(Collected data entries)
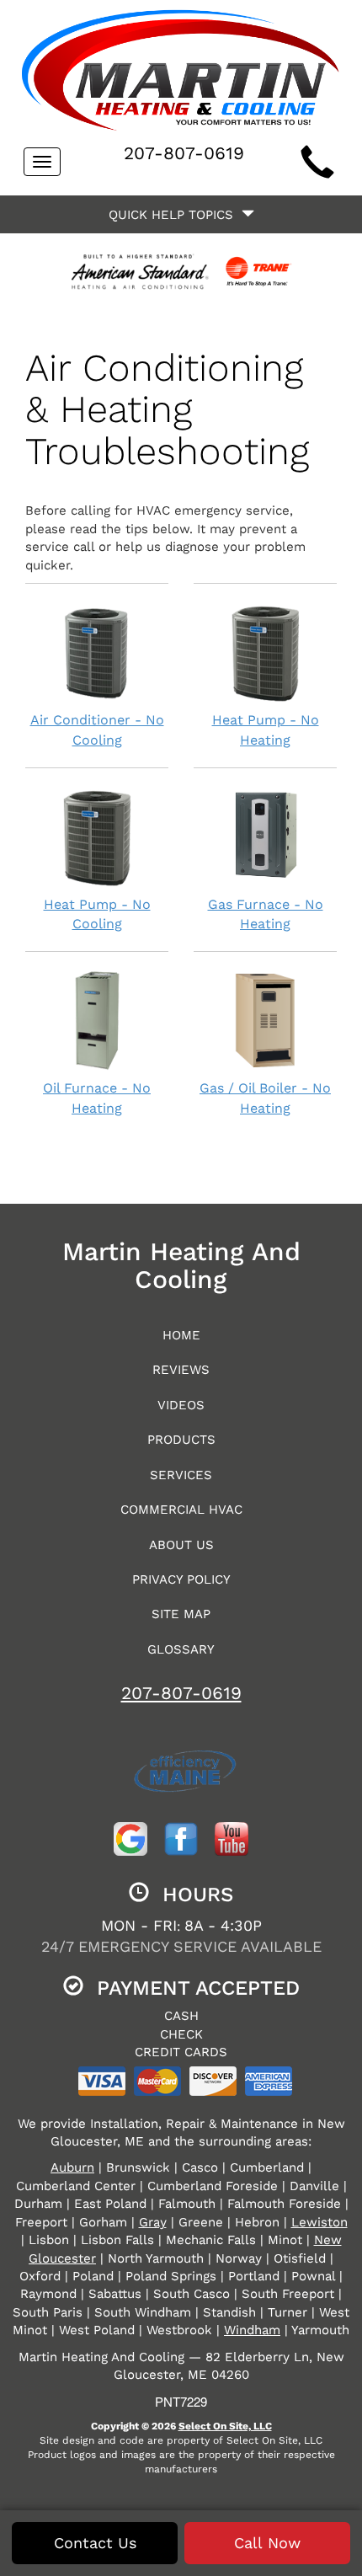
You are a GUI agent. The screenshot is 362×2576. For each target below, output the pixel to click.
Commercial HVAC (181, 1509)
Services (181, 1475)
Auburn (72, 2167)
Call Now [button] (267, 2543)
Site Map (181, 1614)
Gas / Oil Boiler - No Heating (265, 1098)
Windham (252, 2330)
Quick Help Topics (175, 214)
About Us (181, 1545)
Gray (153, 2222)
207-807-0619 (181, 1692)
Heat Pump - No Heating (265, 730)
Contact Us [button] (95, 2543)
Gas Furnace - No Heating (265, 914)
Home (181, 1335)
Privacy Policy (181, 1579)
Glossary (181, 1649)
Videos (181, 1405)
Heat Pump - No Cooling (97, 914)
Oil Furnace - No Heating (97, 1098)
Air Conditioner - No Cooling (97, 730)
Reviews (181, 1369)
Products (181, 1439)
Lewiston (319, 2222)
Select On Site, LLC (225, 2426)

REQUIRED ACTION => The records above are to be restated exactly, with all pictures omitted.

RESULT FOR THIS EXERCISE =>
You are a GUI agent. The screenshot is 362×2576. For each target below, output the pixel to click.
Commercial HVAC (181, 1509)
Services (181, 1475)
Auburn (72, 2167)
Call Now [button] (267, 2543)
Site Map (181, 1614)
Gas / Oil Boiler - No Heating (265, 1098)
Windham (252, 2330)
Quick Help Topics (175, 214)
About Us (181, 1545)
Gray (153, 2222)
207-807-0619 (181, 1692)
Heat Pump - No Heating (265, 730)
Contact Us [button] (95, 2543)
Gas Furnace - No Heating (265, 914)
Home (181, 1335)
Privacy Policy (181, 1579)
Glossary (181, 1649)
Videos (181, 1405)
Heat Pump - No Cooling (97, 914)
Oil Furnace - No Heating (97, 1098)
Air Conditioner - No Cooling (97, 730)
Reviews (181, 1369)
Products (181, 1439)
Lewiston (319, 2222)
Select On Site, LLC (225, 2426)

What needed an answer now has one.